_What the task requires:_
What is needed is every line of the material that contains "your".

_Records provided:_
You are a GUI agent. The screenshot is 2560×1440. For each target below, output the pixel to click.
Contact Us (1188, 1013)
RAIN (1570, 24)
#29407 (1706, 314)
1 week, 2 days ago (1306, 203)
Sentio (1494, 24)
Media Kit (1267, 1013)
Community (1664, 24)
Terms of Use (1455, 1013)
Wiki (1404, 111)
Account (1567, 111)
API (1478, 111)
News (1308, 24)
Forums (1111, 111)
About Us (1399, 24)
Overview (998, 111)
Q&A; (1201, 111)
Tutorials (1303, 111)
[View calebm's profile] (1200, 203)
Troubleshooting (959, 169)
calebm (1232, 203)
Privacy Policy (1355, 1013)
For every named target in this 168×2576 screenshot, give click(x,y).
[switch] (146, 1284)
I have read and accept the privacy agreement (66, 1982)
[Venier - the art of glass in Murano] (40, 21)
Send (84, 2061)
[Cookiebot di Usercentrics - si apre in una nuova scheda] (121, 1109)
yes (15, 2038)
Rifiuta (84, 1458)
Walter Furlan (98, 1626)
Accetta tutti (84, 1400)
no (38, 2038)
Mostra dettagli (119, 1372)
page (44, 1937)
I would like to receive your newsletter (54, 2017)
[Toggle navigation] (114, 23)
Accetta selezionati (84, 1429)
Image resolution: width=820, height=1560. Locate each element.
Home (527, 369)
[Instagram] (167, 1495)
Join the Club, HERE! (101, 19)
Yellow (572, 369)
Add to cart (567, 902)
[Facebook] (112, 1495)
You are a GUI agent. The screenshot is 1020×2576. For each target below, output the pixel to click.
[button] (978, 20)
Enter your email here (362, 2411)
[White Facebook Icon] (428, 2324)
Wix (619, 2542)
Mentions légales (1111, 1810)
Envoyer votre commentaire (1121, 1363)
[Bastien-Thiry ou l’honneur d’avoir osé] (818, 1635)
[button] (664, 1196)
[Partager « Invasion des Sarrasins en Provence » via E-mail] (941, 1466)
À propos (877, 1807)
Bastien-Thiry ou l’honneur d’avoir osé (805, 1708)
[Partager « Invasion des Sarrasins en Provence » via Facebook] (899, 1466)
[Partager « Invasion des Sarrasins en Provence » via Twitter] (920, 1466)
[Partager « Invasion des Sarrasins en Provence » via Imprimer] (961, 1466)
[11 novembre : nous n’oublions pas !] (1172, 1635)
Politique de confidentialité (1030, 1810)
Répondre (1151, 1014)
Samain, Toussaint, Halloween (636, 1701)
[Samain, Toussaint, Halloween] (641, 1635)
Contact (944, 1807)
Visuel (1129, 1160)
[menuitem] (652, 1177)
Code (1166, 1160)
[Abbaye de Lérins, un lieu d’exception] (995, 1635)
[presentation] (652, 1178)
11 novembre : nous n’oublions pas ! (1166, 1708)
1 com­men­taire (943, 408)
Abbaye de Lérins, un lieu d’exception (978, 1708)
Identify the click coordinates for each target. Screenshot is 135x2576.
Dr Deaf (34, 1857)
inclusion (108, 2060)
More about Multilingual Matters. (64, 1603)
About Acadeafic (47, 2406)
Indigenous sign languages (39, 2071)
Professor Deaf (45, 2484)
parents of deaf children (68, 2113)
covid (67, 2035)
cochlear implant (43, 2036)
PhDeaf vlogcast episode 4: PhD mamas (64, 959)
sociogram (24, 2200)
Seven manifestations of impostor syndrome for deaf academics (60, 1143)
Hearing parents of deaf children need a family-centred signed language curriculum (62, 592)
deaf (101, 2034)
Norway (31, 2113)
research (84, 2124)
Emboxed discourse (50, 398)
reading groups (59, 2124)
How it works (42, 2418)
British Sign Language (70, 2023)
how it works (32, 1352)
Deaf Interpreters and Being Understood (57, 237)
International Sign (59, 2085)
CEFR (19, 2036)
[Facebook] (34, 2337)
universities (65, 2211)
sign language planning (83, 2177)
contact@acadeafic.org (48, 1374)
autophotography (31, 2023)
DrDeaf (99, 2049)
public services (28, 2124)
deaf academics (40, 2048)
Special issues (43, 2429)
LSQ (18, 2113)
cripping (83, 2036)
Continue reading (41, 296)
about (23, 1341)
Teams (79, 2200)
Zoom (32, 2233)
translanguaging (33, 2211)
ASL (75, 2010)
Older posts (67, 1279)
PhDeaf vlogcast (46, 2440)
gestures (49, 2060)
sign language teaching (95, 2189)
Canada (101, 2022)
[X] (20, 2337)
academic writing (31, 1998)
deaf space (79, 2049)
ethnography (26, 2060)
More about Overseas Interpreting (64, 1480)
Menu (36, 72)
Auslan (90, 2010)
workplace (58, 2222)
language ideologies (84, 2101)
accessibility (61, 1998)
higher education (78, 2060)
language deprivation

_Exercise response:_
I would like to receive your newsletter (54, 2017)
Enter your email here (362, 2411)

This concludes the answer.